What the task requires: Copy word for word the part of the slingshot forum thread below that runs between "## roirizla (Dec" and "(Dec 5, 2014)", inclusive.

# My new works and demo of OTT!



## GZK-CHINA (Apr 24, 2014)

Blackwood,my favorite material for making shooters.As show in the picture,this way of grasping could better control the slingshot!


----------



## quarterinmynose (Jan 21, 2012)

beautiful slingshot. Nice work.


----------



## Alfred E.M. (Jul 5, 2014)

*Truly beautiful Chen Fei. Thank you for sharing.*


----------



## Tag (Jun 11, 2014)

Awesome work


----------



## Urban Fisher (Aug 13, 2014)

That's a beauty for sure! Thanks for showing it to us!


----------



## Quercusuber (Nov 10, 2011)

Oh my ......

What a STUNNING beauty of a slingshot!!!!!

The design is excellent and quite pocketable!! Love the slots for the band attachments!!

AWESOME work, GZK!!!!

Cheers ...Q


----------



## GZK-CHINA (Apr 24, 2014)

Quercusuber said:


> Oh my ......
> 
> What a STUNNING beauty of a slingshot!!!!!
> 
> ...


Thank you for your approval, I will continue to work hard~


----------



## leon13 (Oct 4, 2012)

Your slingshots are really nice they look really good and smooth for the shooting skills you have 
Cheers


----------



## NaturalFork (Jan 21, 2010)

That looks great!


----------



## nike (Oct 26, 2013)

Not bad


----------



## Tag (Jun 11, 2014)

Thanks for the pictures, not sure I will ever try butterfly style.


----------



## Gunnar (Dec 30, 2013)

Nice job


----------



## phil (Dec 6, 2012)

Fantastic work well done


----------



## roirizla (Dec 3, 2010)

Love it's simplicity and attachment method. It's beautiful & appreciate your detailed technique photographs too.


----------



## POI (Dec 5, 2014)

Rich and elegant in looks and simple and indestructable in fuction.... very nice SS.


----------



## AZshooter (May 1, 2011)

Excellent work!...Simple design is perfection...Phil


----------

Collected data:
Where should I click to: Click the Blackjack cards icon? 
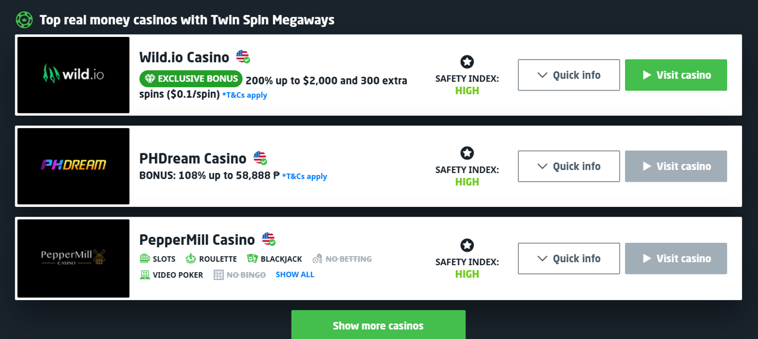click(x=252, y=259)
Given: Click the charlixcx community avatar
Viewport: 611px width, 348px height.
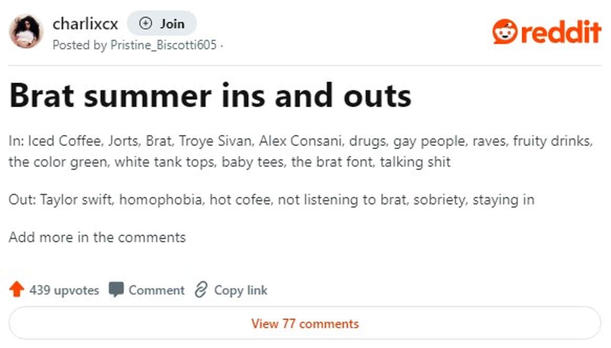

Reply to the task:
## roirizla (Dec 3, 2010)

Love it's simplicity and attachment method. It's beautiful & appreciate your detailed technique photographs too.


----------



## POI (Dec 5, 2014)